高危型HPV持续感染是引起宫颈癌发生的主要原因，但只有少部分高危HPV感染者发展为宫颈癌，因此宫颈癌的发生是含其他因素共同作用的过程。已有多项研究证实雌激素在宫颈癌的发生发展中起重要作用，雌激素通过受体发挥作用，雌激素受体α（ER-α）亚型之一为ER-α36，与传统ER-α66不同，它主要位于胞膜和胞浆，除介导雌激素效应外，还可发挥雌激素的非基因组效应，在多种肿瘤的进展中发挥重要作用。我们前期研究发现其在正常宫颈组织基本不表达，在宫颈癌组织高强表达，细胞学实验证实它与宫颈癌细胞的迁移、侵袭及增殖相关。本课题拟通过大样本临床病理分析探究ER-α36与宫颈癌临床病理特征的关系，体内、外实验及临床研究探索ER-α36与HPV感染及宫颈病变转归的相关性，并对其生物学效应及作用机制进行研究，为完善雌激素信号通路在宫颈癌发生中的作用机制提供理论依据，并探索ER-α36能否作为宫颈病变潜在的检测指标。

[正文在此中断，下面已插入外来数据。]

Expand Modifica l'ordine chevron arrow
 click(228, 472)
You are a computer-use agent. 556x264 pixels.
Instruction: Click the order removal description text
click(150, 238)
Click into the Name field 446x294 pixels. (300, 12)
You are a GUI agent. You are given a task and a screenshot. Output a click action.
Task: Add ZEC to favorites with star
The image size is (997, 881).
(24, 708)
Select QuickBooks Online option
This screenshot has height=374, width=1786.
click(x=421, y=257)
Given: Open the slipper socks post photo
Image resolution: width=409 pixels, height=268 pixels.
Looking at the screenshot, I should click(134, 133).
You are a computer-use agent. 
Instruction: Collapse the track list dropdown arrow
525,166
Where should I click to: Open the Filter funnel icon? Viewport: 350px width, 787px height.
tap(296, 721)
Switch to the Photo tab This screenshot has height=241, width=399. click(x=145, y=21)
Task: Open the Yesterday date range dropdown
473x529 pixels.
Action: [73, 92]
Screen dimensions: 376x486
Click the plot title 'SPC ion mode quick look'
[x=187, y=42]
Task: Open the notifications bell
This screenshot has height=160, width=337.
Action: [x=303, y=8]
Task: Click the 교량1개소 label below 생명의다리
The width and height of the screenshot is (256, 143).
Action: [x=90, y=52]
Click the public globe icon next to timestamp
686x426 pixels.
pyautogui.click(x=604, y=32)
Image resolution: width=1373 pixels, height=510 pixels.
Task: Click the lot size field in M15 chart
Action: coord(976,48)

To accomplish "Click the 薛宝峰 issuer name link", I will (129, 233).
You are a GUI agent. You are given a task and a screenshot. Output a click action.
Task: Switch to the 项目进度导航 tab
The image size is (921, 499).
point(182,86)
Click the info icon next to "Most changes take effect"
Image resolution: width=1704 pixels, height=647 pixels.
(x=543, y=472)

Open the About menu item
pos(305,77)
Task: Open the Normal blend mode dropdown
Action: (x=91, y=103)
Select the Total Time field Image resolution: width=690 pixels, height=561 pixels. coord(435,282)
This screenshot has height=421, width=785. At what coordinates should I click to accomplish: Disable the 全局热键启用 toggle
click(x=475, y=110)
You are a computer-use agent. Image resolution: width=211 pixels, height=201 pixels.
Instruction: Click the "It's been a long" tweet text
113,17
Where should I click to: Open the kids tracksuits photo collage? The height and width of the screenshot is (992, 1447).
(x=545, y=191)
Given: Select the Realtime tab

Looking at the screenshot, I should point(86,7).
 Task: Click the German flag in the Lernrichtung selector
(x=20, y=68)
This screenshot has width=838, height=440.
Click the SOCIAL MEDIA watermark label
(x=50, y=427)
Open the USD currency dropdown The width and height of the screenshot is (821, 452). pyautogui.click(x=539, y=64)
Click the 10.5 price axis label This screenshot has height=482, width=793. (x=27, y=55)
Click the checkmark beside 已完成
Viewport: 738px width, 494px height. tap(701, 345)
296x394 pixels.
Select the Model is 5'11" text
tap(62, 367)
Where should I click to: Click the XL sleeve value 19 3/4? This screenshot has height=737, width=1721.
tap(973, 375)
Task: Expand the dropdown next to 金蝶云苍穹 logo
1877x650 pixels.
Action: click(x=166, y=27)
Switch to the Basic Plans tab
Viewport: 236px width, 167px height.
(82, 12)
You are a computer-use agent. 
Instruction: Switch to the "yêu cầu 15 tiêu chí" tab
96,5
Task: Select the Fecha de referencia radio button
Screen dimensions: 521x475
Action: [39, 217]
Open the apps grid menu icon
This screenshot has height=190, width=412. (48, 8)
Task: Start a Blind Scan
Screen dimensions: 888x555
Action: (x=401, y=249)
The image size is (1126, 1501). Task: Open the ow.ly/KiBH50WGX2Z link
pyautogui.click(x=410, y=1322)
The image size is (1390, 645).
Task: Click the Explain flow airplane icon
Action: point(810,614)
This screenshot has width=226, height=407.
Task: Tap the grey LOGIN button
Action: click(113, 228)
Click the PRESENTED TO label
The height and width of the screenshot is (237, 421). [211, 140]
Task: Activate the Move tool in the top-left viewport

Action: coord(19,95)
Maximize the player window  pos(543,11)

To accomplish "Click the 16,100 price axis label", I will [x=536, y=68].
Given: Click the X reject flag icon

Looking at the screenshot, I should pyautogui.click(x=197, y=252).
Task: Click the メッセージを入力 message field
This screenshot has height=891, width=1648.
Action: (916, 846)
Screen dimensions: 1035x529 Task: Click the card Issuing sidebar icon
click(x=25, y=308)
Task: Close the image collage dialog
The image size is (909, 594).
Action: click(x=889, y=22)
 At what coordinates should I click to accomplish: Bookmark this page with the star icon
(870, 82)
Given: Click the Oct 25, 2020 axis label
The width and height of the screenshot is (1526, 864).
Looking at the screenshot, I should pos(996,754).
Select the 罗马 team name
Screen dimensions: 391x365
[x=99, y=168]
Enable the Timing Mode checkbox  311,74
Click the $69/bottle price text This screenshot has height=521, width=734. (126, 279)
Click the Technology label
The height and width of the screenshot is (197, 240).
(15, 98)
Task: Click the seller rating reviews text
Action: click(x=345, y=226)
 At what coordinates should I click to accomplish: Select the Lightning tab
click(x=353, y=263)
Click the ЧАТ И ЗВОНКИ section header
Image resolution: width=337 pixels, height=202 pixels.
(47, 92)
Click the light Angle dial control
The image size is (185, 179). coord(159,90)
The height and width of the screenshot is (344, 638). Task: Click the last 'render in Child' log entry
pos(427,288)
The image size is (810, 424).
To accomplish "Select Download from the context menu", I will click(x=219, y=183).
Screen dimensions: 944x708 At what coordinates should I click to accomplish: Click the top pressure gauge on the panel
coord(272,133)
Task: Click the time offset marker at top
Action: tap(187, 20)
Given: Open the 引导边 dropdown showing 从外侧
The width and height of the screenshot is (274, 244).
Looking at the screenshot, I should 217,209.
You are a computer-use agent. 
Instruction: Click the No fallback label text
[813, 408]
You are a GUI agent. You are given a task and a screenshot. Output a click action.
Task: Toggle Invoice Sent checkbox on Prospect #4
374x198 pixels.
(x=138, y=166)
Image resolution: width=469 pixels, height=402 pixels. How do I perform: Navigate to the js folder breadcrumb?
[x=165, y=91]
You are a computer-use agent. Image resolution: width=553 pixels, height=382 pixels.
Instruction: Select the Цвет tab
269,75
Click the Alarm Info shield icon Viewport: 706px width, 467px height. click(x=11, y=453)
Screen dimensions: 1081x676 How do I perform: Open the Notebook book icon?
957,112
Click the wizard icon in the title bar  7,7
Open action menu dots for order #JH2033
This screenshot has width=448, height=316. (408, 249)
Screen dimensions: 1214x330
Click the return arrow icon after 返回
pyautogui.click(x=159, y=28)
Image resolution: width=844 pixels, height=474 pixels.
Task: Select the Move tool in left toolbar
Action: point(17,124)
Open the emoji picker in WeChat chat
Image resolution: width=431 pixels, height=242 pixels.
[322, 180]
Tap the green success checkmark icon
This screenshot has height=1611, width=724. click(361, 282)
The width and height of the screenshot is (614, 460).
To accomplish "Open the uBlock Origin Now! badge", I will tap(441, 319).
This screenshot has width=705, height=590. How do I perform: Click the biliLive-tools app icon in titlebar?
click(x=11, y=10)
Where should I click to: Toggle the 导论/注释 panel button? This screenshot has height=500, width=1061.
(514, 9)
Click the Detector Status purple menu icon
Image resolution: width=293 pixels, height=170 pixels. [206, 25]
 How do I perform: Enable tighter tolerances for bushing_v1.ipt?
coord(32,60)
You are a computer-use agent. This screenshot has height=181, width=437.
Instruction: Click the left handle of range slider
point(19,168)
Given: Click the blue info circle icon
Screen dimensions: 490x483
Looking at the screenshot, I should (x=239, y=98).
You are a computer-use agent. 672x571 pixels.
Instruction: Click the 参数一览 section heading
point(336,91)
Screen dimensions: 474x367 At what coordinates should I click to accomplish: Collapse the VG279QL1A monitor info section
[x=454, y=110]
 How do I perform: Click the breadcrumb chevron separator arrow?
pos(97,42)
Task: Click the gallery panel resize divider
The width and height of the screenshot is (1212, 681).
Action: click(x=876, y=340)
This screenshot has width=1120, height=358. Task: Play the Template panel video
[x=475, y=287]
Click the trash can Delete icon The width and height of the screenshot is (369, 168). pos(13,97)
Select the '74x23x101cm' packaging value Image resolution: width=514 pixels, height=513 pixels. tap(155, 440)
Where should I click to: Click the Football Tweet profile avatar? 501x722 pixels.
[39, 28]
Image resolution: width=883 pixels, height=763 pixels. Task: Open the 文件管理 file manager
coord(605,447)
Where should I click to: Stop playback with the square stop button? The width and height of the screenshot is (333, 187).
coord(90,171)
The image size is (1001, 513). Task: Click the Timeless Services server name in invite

It has been widely accepted that high-risk human papillomavirus (HPV) persistent infection is a major etiological factor for cervical cancer. However, other cofactors may contribute to the genesis of cervical cancer because only a minor fraction of patients infected with HPV develop cervical cancer. Several studies have confirmed that female steroid hormones may play an important role in cervical carcinogenesis. Estrogen works by the receptor (estrogen receptor, ER) . Recently, studies have reported that ER-α36 (36 kDa) is a smaller isoform of ER-α, which primarily localizes to the plasma membrane and cytoplasm. Previous studies have reported that ER-α36may activate various protein kinases and phospholipases, leading to the activation of signaling cascades that result in rapid and non-genomic responses and may play an important role in the carcinogenesis and progression of tumors in breast cancer and endometrial cancer and so on. Our former study found that ER-α36 is negative or weak expressed in normal cervical tissues while possesses positive staining in the membrane and cytoplasm of cervical squamous cell carcinoma. Further, ER-α36 mediates cell invasion, migration, and proliferation in vitro. In this study, we will enlarge the clinical sample size to explore the clinical pathological characteristics between ER-α 36 and cervical cancer, to explore the correlation between ER-α36 and the outcome of cervical intraepithelial neoplasia in vivo and in vitro. Besides, our research aims to study the biological effects and molecular mechanism of ER-α36, to improve the mechanism of estrogen signaling pathway in the occurrence of cervical cancer and to explore whether ER-α36 can be used as a potential indicator for cervical lesions.